start Text

Juggling - its history and greatest performers by Francisco Alvarez

PART 1: Early History

Primitive man
Conjectural scene of primitive man discovering balance. The bolas for hunting are shown in foreground.
Unlike the well-defined and comparatively recent beginnings of technological inventions, the origin of juggling is very ancient. Juggling is closely associated with pantomime, dance, and music. When primitive man engaged in religious rituals, he began to exhibit such abilities as the singing of crude chants, hand-clapping, and the striking of sticks together. Other reasons than religious enthusiasm often prompted these ceremonies. They also served to release surplus animal spirits, and to observe such events as births, hunting, war, and death. The belief that some form of juggling has always existed is obviously sound, as we can see from these early stick twirlers. Not much is known about the centuries that followed. We do know that elaborate processions were common in ancient Mesopotamia. Huge companies of entertainers are known to have taken part in these processions.

Roman figure
Roman juggler, after a clay figure in the Staatliche Museum in Berlin.
The first graphic representations of jugglers appear on wall paintings of the Egyptians and on Greek vases of a very early period. Although much has been said about this, one of the most informative accounts appears in the 1938 February and March issues of Linking Ring magazine. In this magic publication, the article by Dr. Henry R. Evans, "Jugglers and Juggling," gives us specific names and locations: "We see representations of it (jugglery) in wall paintings of the Egyptians, particularly in those of Beni-Hassan tombs on the east bank of the Nile near Speos Artemidos." Dr. Evans further informs us that, "an inscription to Septimus Spika, evidently a popular juggler of ancient Italy, appears in the Royal museum at Mantua," and that, "he is represented keeping seven balls in movement." A statue in the National Museum in Athens, Greece, which was found in the Pyrénées, also attests to the antiquity of juggling. In Greek history we learn that itinerant minstrels, or bards, had traveled through Sparta, possibly to take part in the popular contests in music and diversions displayed there in 675 B.C. To increase the pleasures of Rome, it was fashionable to import entertainers from the Orient. No doubt there were jugglers among them, though they were almost always slaves or not socially accepted. Hermann Sagemüller writes of an officer in a Roman Legion who entertained his troops by performing juggling tricks with balls. The name of the officer is given as Sidonius Apollinaris. [1]


Woman juggler from India
Nineteenth century woman from India, after a print in the Ziethen collection.

end Text
start Recorded information

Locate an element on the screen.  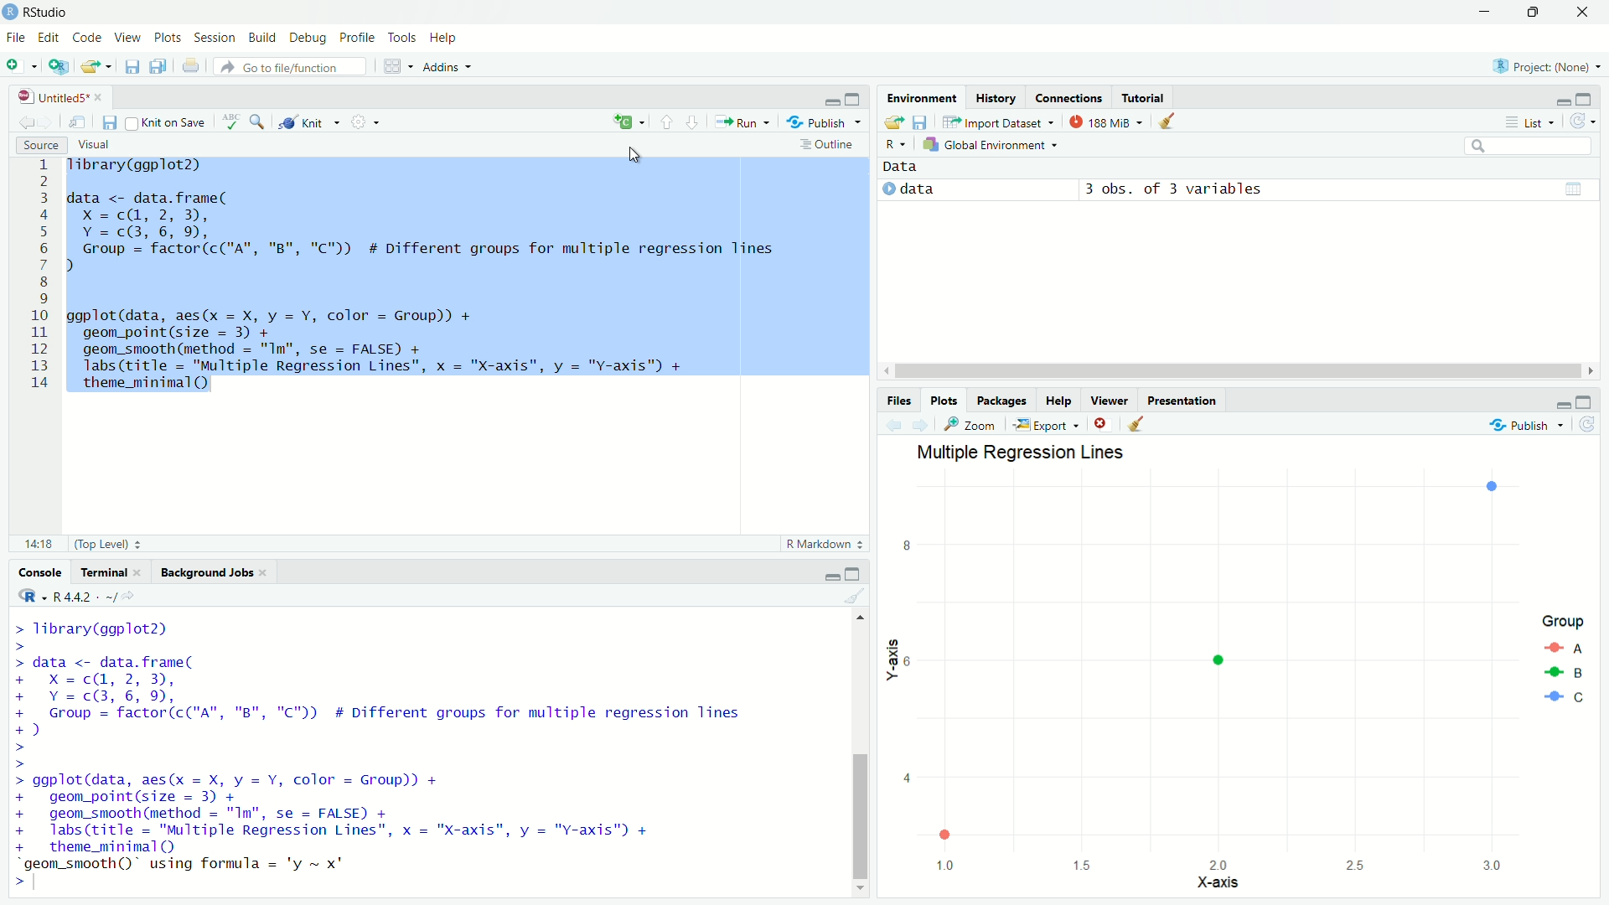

end Recorded information

Exercise prompt ▸ In the juggling history text, how many balls is Septimus Spika shown keeping in motion?

Exercise result ▸ Septimus Spika is shown keeping seven balls in movement.